CHAPITRE IV
Les foules électorales.
Caractères généraux des foules électorales.—Comment on les persuade.—Qualités que doit posséder le candidat.—Nécessité du prestige.—Pourquoi ouvriers et paysans choisissent si rarement les candidats dans leur sein.—Puissance des mots et des formules sur l'électeur.—Aspect général des discussions électorales.—Comment se forment les opinions de l'électeur.—Puissance des comités.—Ils représentent la forme la plus redoutable de la tyrannie.—Les comités de la Révolution.—Malgré sa faible valeur psychologique, le suffrage universel ne peut être remplacé.—Pourquoi les votes seraient identiques, alors même qu'on restreindrait le droit de suffrage à une classe limitée de citoyens.—Ce que traduit le suffrage universel dans tous les pays.

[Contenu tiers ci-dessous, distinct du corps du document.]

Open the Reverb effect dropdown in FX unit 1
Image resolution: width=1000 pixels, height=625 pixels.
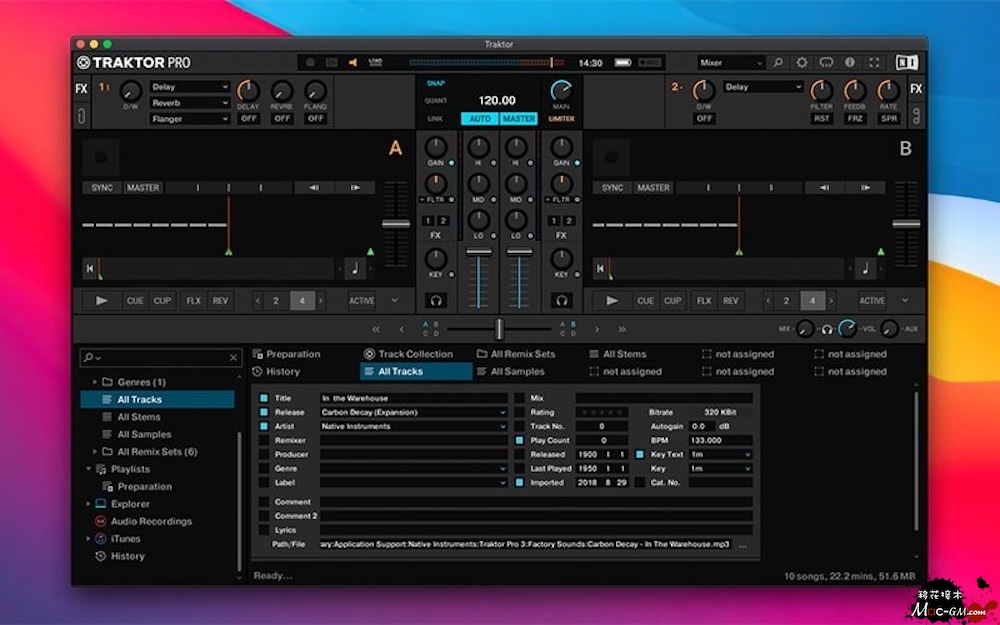coord(189,103)
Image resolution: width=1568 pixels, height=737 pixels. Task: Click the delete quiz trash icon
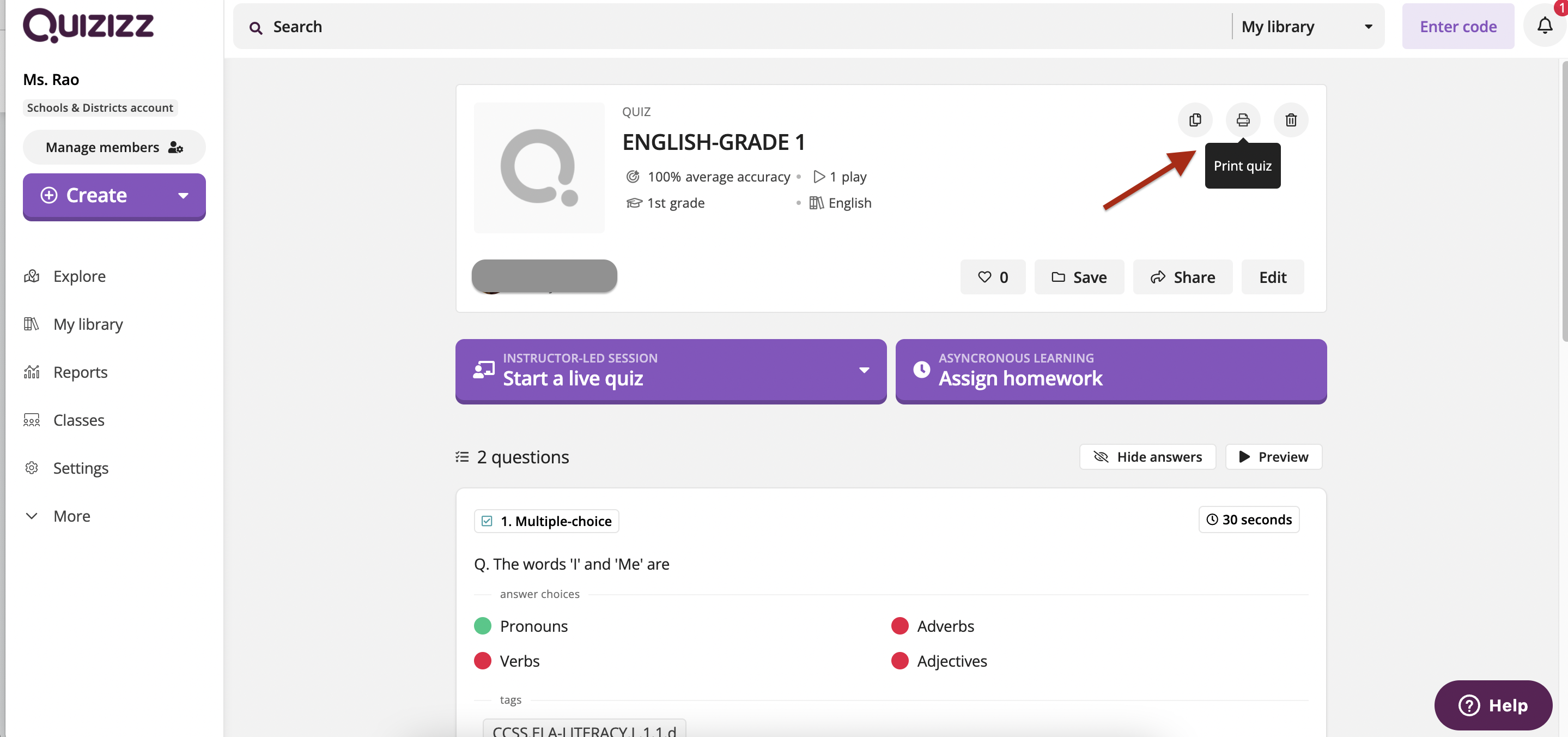1291,119
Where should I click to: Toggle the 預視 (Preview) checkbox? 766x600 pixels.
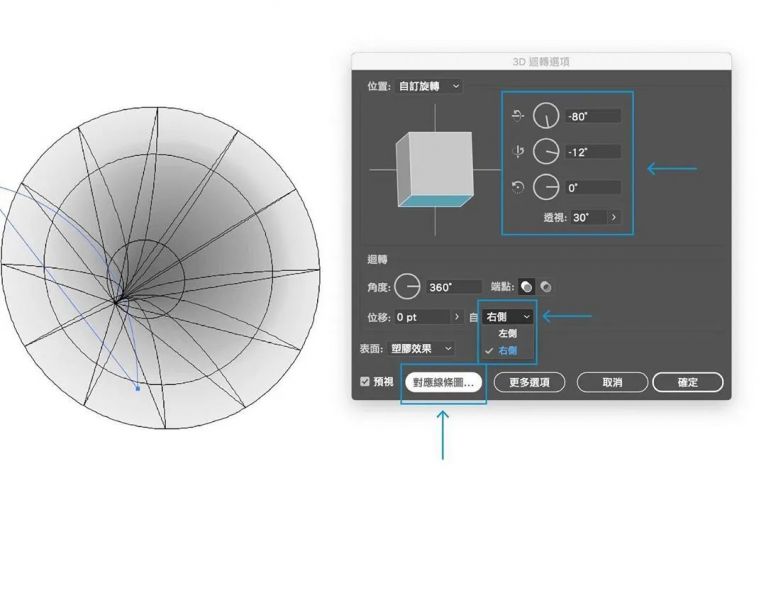coord(365,382)
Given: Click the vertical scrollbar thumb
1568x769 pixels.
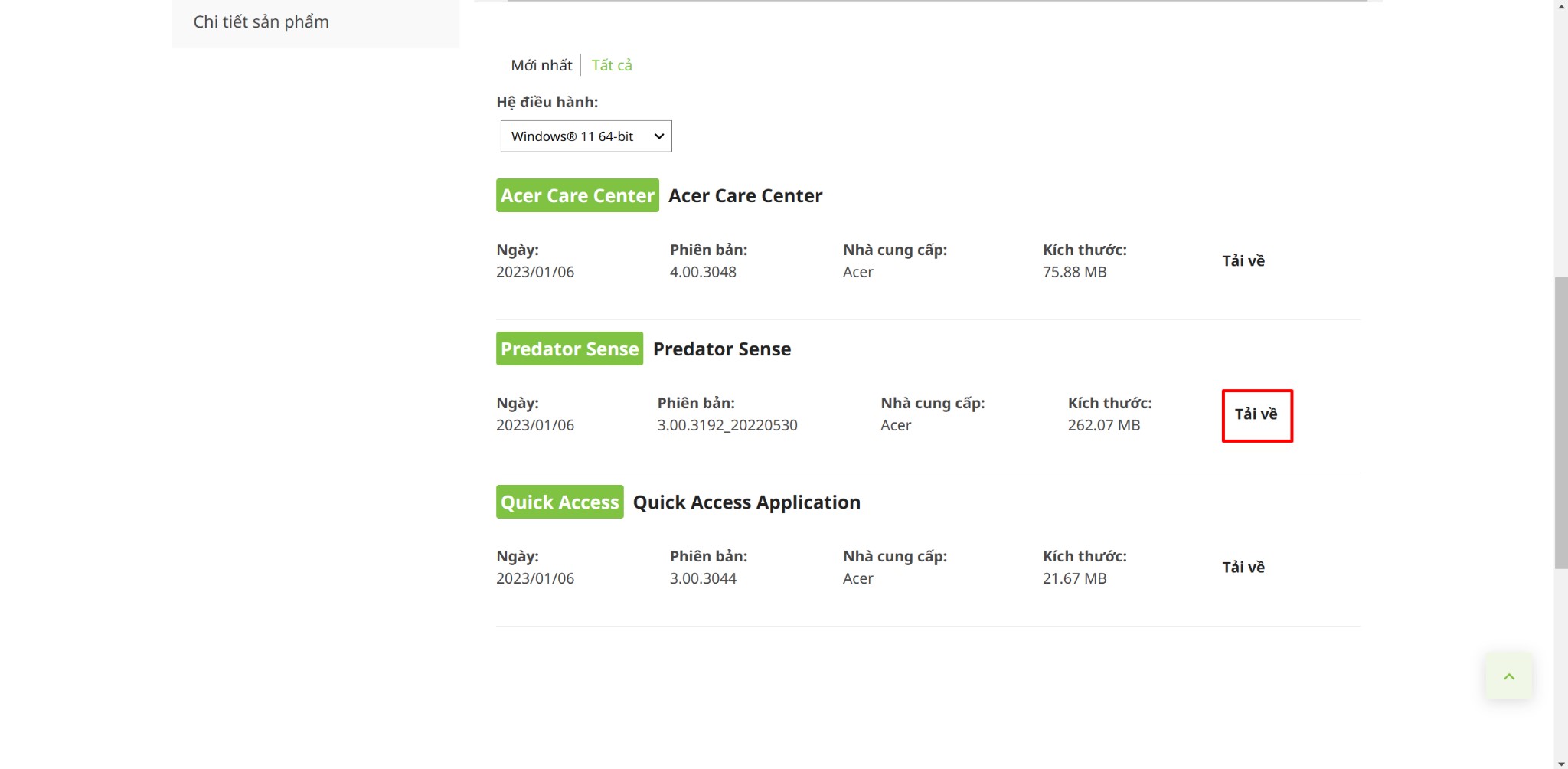Looking at the screenshot, I should (x=1560, y=421).
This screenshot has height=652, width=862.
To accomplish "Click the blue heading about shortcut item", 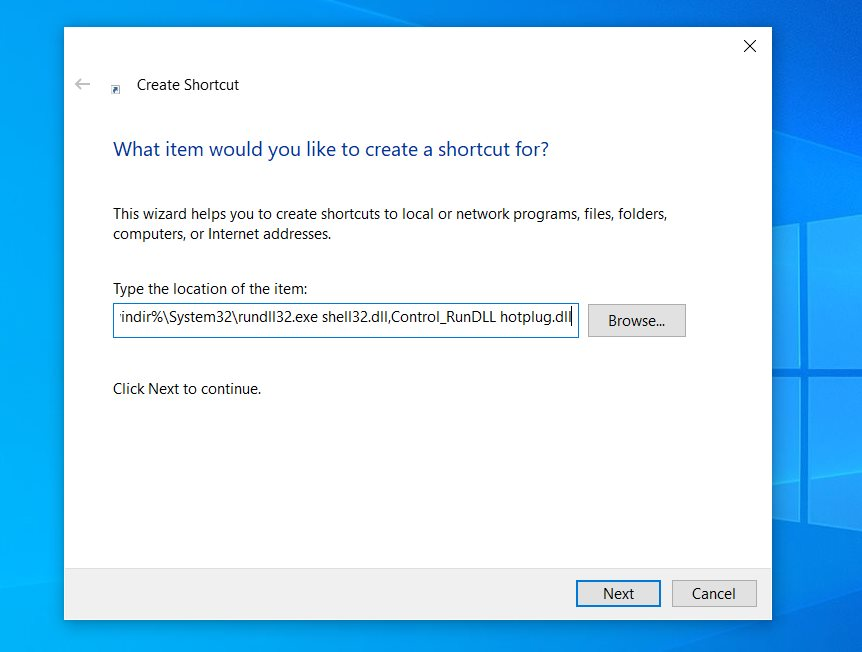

Les foules électorales, c'est-à-dire les collectivités appelées à élire les titulaires de certaines fonctions, constituent des foules hétérogènes; mais, comme elles n'agissent que sur un point bien déterminé: choisir entre divers candidats, on ne peut observer chez elles que quelques-uns des caractères précédemment décrits. Les caractères des foules qu'elles manifestent surtout, sont la faible aptitude au raisonnement, l'absence d'esprit critique, l'irritabilité, la crédulité et le simplisme. On découvre aussi dans leurs décisions l'influence des meneurs et le rôle des facteurs que nous avons énumérés: l'affirmation, la répétition, le prestige et la contagion.
Recherchons comment on les séduit. Des procédés qui réussissent le mieux, leur psychologie se déduira clairement.
La première des conditions à posséder pour le candidat est le prestige. Le prestige personnel ne peut être remplacé que par celui de la fortune. Le talent, le génie même ne sont pas des éléments bien sérieux de succès.
Cette nécessité pour le candidat de posséder du prestige, c'est-à-dire de pouvoir s'imposer sans discussion, est capitale. Si les électeurs, dont la majorité est composée d'ouvriers et de paysans, choisissent si rarement un des leurs pour les représenter, c'est que les personnalités sorties de leurs rangs n'ont pour eux aucun prestige. Quand, par hasard, ils nomment un de leurs égaux, c'est le plus souvent pour des raisons accessoires, par exemple pour contrecarrer un homme éminent, un patron puissant dans la dépendance duquel se trouve chaque jour l'électeur, et dont il a ainsi l'illusion de devenir pour un instant le maître.
Mais la possession du prestige ne suffit pas pour assurer au candidat le succès. L'électeur tient à ce qu'on flatte ses convoitises et ses vanités; il faut l'accabler des plus extravagantes flagorneries, ne pas hésiter à lui faire les plus fantastiques promesses. S'il est ouvrier, on ne saurait trop injurier et flétrir ses patrons. Quant au candidat adverse, il faut tâcher de l'écraser en établissant par affirmation, répétition et contagion qu'il est le dernier des gredins, et que personne n'ignore qu'il a commis plusieurs crimes. Inutile, bien entendu, de chercher aucun semblant de preuve. Si l'adversaire connaît mal la psychologie des foules, il essaiera de se justifier par des arguments, au lieu de se borner à répondre aux
affirmations par d'autres affirmations; et il n'aura dès lors aucune chance de triompher.
Le programme écrit du candidat ne doit pas être trop catégorique, parce que ses adversaires pourraient le lui opposer plus tard, mais son programme verbal ne saurait être trop excessif. Les réformes les plus considérables peuvent être promises sans crainte. Sur le moment, ces exagérations produisent beaucoup d'effet, et pour l'avenir elles n'engagent en rien. Il est d'observation constante, en effet, que l'électeur ne s'est jamais préoccupé de savoir jusqu'à quel point l'élu a suivi la profession de foi acclamée, et sur laquelle l'élection est supposée avoir eu lieu.